Where a client is going to be given unbundled advice, here are five key steps that should be followed:

1.         When attending a client, it will still be necessary to establish his or her identity properly. Just because the firm is acting in a more limited capacity, it does not excuse them from their normal client care obligations.  Clients will still need to receive copies of the firm’s terms and conditions, details of the firm’s complaints procedure, and information about a clients’ right to complain to the Legal Ombudsman. 

2.         It is important that clients understand what will be done for them and what they have to do for themselves. They should be provided with this information in writing and it should include information about the firm’s fee system and when payment is required. 

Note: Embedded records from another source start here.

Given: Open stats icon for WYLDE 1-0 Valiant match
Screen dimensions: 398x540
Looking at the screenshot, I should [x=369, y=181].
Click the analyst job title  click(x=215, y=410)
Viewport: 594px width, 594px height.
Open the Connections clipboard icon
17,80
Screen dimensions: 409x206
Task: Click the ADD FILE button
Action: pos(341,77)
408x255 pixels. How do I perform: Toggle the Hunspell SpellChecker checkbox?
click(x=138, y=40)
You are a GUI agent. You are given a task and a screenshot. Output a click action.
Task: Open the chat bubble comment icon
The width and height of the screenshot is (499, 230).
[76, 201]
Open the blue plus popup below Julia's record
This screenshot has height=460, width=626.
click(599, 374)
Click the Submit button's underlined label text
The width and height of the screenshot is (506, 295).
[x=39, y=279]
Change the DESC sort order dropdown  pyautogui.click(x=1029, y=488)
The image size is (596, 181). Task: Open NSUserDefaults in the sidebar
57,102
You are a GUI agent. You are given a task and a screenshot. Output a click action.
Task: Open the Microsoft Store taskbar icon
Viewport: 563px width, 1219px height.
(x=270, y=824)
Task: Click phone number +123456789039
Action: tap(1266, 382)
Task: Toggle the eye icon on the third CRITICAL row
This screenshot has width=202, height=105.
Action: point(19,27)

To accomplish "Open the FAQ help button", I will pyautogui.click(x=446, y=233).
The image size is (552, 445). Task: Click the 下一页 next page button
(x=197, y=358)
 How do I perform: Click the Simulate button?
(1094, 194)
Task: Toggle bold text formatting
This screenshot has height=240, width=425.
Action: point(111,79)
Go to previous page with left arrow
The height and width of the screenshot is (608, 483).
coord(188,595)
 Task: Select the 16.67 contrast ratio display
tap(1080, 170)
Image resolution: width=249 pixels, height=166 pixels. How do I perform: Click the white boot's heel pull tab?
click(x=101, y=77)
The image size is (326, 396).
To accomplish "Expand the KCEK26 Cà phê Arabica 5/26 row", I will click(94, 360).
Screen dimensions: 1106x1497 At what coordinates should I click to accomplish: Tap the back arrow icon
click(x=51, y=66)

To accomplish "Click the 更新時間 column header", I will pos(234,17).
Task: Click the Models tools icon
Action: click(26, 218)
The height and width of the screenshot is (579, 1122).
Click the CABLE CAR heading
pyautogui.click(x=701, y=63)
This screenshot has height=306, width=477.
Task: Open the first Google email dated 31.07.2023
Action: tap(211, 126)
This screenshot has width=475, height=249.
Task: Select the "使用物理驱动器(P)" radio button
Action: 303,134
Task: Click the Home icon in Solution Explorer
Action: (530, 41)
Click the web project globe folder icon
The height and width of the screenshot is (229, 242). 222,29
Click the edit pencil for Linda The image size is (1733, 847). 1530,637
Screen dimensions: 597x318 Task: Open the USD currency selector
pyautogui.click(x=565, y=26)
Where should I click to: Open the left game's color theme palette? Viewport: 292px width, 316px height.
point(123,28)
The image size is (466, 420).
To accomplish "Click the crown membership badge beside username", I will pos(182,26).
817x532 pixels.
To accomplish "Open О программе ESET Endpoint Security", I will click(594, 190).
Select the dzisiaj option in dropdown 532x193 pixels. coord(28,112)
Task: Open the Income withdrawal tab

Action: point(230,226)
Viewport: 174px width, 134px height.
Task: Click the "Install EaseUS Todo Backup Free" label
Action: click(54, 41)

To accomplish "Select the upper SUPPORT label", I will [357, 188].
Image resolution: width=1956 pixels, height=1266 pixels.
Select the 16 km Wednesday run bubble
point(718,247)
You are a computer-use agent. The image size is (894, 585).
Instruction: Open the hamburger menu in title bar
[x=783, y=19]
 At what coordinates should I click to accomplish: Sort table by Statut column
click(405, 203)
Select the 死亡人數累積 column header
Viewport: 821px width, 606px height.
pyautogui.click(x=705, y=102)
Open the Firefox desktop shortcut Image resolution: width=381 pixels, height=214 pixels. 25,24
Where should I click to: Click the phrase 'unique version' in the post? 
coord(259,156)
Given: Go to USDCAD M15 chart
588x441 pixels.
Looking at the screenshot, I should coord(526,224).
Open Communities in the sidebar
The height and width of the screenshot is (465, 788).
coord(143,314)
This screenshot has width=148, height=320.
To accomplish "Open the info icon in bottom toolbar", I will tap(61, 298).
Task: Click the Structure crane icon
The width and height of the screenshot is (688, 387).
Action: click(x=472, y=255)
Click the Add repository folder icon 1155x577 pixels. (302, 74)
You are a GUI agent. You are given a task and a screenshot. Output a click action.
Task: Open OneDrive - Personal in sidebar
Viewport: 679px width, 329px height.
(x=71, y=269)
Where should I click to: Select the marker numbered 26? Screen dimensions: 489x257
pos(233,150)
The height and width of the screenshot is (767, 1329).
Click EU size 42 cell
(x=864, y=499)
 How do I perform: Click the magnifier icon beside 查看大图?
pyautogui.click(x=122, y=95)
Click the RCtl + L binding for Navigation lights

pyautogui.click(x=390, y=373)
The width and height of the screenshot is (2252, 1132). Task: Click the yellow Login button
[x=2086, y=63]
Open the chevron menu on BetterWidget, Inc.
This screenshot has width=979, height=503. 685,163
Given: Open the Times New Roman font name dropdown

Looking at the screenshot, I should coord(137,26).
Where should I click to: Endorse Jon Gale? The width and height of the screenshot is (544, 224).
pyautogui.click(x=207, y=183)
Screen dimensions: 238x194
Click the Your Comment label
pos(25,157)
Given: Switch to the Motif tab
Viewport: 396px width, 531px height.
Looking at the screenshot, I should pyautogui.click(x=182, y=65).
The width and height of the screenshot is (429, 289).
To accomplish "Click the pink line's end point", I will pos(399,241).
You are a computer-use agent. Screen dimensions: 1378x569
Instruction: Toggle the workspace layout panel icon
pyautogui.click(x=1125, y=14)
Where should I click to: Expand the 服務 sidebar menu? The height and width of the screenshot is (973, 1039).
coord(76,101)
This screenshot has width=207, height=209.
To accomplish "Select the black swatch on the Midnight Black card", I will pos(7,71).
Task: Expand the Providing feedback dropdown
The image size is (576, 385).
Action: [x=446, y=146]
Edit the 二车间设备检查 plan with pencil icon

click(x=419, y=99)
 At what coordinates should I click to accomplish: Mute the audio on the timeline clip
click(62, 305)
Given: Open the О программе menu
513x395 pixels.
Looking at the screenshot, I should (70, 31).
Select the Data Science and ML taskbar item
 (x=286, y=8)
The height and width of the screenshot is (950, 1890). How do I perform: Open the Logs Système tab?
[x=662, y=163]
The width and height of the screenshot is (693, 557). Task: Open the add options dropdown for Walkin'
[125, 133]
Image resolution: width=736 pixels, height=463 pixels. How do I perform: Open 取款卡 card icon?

3.         A client should be warned that the advice given is based on the information the client provides. It will be important for firms giving advice this way that they get as much information as possible as early as possible. This is where a good legal secretary can help gather information before a client is interviewed. This might simply involve encouraging a client to provide key documents or sifting through documents a client has provided and trying to organise these for the fee earner in order to help save their time. If the information provided is insufficient, this must be made clear to the client, and depending upon the circumstances, the lawyer will either have to provide qualified advice accordingly or no advice at all. 

4.         As with any legal advice, just because it is being provided at a discount does not mean you should not keep proper records. Firms need to keep written records of the information they received from a client, record what the client wants to achieve, and record what advice has been provided. The record should include a list of documents or other evidence provided by the client.  Generally it is also a good idea to keep copies of client documents or other evidence which is relevant to the advice you have given. 

5.         A final point relates more to professional ethics and personal judgment. It is important that clients understand that they are acting “on their own” with the firm only providing limited backup. If there are concerns about a client's ability to understand legal advice or their ability to act upon it, then it may not be in the client's best interests to offer unbundled advice. The only option the Law Society recommends in these circumstances is that a firm should decline to provide unbundled advice, but this, of course, could leave the most vulnerable clients with no assistance at all. 

The difference between a client being given advice as an unbundled service and the client who pays a full legal retainer is not really in the quality of the legal advice given. The change has more to do with how a firm manages clients who want  a “pick and mix” approach to getting advice. Virtually the same level of legal services and protection applies to the advice given, but firms will need to be more efficient in how they provide the service. What this means for the legal secretary is that your role will be enhanced if you can help streamline any of the key points highlighted above.